Human exposure to BPA from can coatings is minimal and poses no known risk to human health. Can coatings have been and continue to be recognized as safe by the U.S. Food and Drug Administration, the U.K. Food Standards Agency, the EC Scientific Committee on Food and other government bodies worldwide.

We know that BPA leaches from the inside of beer and pop cans, the beer companies even acknowledge it and worry about it. From industry mag Beer Advocate:

bpa in beer
Government of Canada/Public Domain

“Human exposure to bisphenol A is widespread and it does quantifiably leach into beer,” says Jaime Jurado, director of brewing operations at Abita Brewing, pointing to a Canadian study that measured BPA in eight of eight beer cans it sampled. In contrast, the study only found BPA in one of the eight beer bottles it studied. Still, Jurado says, just because you detect BPA doesn’t mean you’ve proven that it’s harmful. That area still needs more research. “Little information on the effects of BPA on development in humans is available,” explains Jurado.
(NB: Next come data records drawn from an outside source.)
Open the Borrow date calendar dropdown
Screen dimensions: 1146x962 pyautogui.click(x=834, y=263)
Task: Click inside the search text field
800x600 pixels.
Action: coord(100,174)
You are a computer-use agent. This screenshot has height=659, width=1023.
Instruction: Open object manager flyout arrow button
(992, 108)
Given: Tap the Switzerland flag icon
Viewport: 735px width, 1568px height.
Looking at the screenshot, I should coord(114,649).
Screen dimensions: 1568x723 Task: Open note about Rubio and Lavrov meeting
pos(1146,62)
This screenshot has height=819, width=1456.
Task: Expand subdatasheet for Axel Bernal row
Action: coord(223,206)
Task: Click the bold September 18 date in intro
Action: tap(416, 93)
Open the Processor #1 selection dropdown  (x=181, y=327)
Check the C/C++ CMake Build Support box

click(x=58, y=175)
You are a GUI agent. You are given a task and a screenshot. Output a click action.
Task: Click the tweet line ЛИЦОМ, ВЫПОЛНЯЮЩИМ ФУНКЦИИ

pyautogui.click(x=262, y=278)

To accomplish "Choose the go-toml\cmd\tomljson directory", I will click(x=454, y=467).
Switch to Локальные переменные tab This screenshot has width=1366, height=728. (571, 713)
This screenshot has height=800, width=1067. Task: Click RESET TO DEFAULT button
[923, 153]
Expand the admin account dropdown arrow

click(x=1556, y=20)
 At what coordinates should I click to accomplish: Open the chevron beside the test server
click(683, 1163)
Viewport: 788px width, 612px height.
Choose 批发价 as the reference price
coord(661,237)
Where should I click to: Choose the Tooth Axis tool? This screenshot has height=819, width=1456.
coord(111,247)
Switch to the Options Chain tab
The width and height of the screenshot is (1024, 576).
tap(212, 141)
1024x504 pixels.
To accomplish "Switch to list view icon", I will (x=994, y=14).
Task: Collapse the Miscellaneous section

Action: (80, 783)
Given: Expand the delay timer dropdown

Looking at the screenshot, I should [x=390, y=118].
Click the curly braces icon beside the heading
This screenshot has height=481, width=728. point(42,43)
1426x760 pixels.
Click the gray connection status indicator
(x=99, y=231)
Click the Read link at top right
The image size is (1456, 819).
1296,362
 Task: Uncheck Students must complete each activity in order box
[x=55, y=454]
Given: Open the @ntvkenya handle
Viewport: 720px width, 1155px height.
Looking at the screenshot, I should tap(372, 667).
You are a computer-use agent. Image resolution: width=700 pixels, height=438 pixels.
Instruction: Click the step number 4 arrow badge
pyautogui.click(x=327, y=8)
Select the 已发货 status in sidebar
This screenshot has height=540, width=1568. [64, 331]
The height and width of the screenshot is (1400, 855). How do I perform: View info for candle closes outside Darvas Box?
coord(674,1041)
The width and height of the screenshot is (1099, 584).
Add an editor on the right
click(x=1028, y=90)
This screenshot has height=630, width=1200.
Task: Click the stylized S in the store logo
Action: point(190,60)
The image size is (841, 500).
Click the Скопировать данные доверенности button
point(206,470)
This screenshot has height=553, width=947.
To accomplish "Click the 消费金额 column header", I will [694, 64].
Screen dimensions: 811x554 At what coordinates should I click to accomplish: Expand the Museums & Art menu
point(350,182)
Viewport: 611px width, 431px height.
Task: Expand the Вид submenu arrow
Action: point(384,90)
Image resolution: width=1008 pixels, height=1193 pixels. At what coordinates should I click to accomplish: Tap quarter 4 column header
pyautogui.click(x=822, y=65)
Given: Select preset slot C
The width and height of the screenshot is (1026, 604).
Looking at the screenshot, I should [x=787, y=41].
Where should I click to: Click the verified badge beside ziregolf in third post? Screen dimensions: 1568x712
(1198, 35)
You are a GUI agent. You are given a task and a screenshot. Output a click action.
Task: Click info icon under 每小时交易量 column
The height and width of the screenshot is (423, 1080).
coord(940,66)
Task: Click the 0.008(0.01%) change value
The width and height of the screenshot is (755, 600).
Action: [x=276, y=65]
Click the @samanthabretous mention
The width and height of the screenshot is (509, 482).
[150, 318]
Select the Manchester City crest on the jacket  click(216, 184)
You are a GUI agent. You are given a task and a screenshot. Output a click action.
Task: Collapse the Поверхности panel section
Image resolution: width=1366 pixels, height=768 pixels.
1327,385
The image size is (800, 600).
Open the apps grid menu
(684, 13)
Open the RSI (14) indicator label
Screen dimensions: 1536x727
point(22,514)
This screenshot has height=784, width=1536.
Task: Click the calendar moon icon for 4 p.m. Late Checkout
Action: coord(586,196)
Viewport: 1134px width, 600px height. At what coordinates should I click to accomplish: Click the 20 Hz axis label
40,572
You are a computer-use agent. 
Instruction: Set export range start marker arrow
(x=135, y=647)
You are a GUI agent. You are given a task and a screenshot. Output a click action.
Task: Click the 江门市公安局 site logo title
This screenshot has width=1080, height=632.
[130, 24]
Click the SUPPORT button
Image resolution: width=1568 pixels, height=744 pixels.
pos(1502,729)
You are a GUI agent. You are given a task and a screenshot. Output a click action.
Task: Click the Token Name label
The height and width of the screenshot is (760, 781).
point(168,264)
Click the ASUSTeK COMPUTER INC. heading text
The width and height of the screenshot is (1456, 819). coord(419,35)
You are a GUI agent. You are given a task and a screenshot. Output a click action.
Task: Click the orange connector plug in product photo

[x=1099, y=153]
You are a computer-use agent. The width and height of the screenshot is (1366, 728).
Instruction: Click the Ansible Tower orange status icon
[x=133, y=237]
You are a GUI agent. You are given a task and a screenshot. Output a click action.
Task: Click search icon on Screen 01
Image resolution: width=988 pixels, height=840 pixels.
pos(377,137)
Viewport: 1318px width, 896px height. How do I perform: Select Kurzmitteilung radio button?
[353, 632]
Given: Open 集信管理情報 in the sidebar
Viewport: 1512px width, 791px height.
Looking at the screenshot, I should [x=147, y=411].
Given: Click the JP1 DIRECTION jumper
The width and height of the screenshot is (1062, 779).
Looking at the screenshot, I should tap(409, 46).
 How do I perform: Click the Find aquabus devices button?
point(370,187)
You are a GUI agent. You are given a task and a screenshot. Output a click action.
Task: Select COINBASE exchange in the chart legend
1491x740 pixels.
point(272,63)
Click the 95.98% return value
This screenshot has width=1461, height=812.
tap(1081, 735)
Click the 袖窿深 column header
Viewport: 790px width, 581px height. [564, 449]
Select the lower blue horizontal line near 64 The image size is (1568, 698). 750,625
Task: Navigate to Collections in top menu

It is interesting how Joe Mohr beat the new science, with his line at the bottom, “stay tuned for Bisphenol S.”

This is not the first time I have written about BPA in cans,(see related links below) which continue to rule the market because they are convenient, cheaper to ship, and all the cool kids like drinking from them; I can’t even get my own kids to listen to me. But it makes no sense reading and believing every website saying “BPA substitutes are as bad as BPA” while we swill down a can of pop or beer lined with BPA epoxy. Either you believe it or you don’t.